Week 6 ‘What is Web 2.0?’

This week and the notion that the Internet has not one, but two ‘iterations’, was both interesting and baffling. After the dot.com crash in the year 2001, with the popularity of the internet and the copious amount of users it began to adopt through the 90’s (in specific) the internet itself demanded more, as a modern platform for the new generations. When the millennium hit and everyone celebrated as the clock turned midnight, we stepped into a new century full of new possibilities and opportunities, one was the Internet; the web and where it was going. Before, the Internet was finding it’s feet on the unsteady ground of a wired up phone modem connection. Remember this sound?

 

 

Web 1.0 was in development, as shown in Tom O’Reilly ‘What is web 2.0?” graph below.

Web 1.0

 

Web 2.0

DoubleClick

–>

Google AdSense

Ofoto

–>

Flickr

Akamai

–>

BitTorrent

mp3.com

–>

Napster

Britannica Online

–>

Wikipedia

personal websites

–>

blogging

evite

–>

upcoming.org and EVDB

domain name speculation

–>

search engine optimization

page views

–>

cost per click

screen scraping

–>

web services

publishing

–>

participation

content management systems

–>

wikis

directories (taxonomy)

–>

tagging (“folksonomy”)

stickiness

–>

syndication

Hitting into a new century to now as we fall into the backside of 2014, one may notice some have gone further, from the changes Web 1.0 saw.  As Web 2.0 has taken hold with more than 9.5 million citations in google, these developments above, amongst many others were the changes from the new millennium. Web 1.0 was more about the centralized and corporately dominated with retail shops, personal websites and online Tetris , Web 2.0 is seen to be more to do with the inclusivity of its users, the interaction and sharing of content around the world, with Ebay, Amazon, Facebook, youtube, wordpress and online games connecting you around the world.

--- Given task 1 ---
Retype the listing, beginning at the line that contains "Given: Switch to the Doklad tab" and stopping after the line that contains "click(936, 94)", and leave out the pictures.
The Web 2.0 post and the listing come from unrelated sources.

--- Records provided ---
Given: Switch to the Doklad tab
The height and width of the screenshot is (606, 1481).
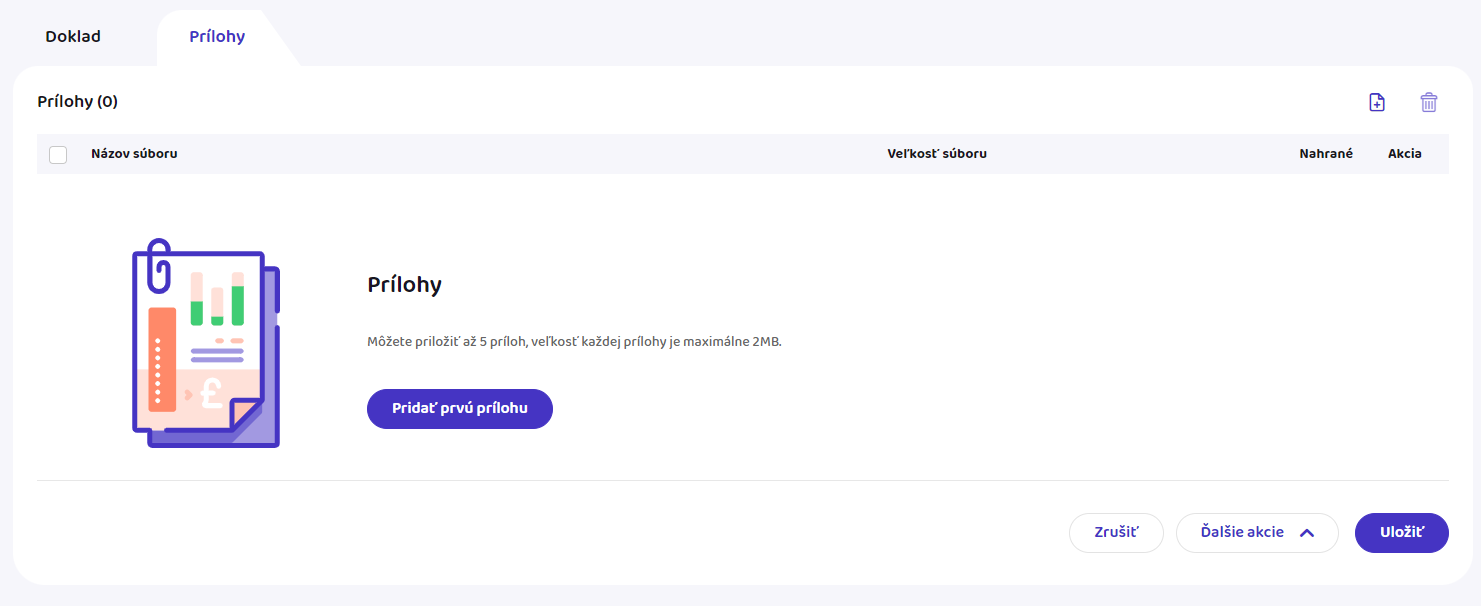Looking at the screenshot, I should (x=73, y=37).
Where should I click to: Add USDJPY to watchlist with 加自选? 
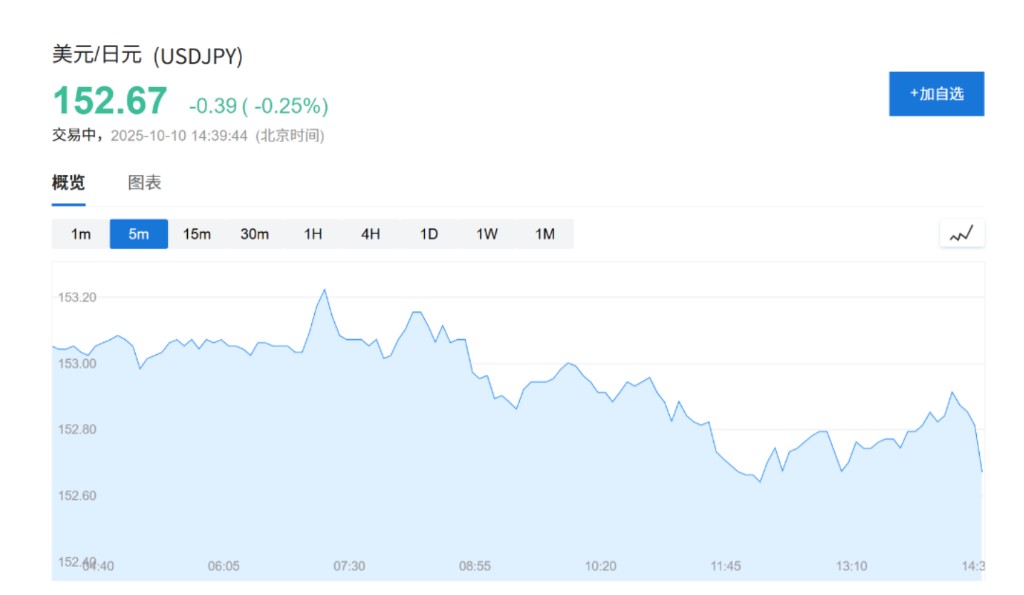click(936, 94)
--
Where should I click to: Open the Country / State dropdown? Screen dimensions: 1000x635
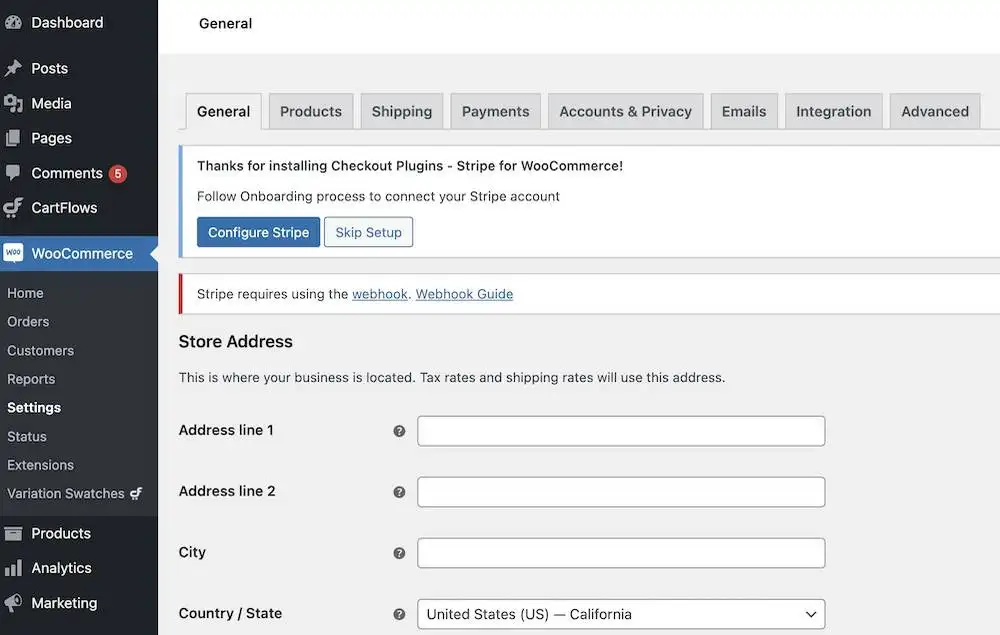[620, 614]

--- Given task 2 ---
Write the next part of the Web 2.0 post, picking up after its last sentence.

--- Final result 1 ---
Given: Switch to the Doklad tab
The height and width of the screenshot is (606, 1481).
Looking at the screenshot, I should (x=73, y=37).
Where should I click to: Add USDJPY to watchlist with 加自选? 
click(936, 94)

--- Final result 2 ---
Web 2.0 has given its audience scope to explore and generate new material and media from themselves, the consumer becomes the creator, which, as we spoke about last week turns into the ‘produser’; interacting with one another, generating new material for the web, changing it, adapting it, adding on and sharing it with the world. One of the biggest changes is the change from personal website in 1.0 to blogging in 2.0, this now has stretched into vlogging, where  youtube is a platform for vloggers to share their daily experiences . A youtube sensation and weekly vlogger is the youtube famous Jenna Marbles, famous through the blogging world.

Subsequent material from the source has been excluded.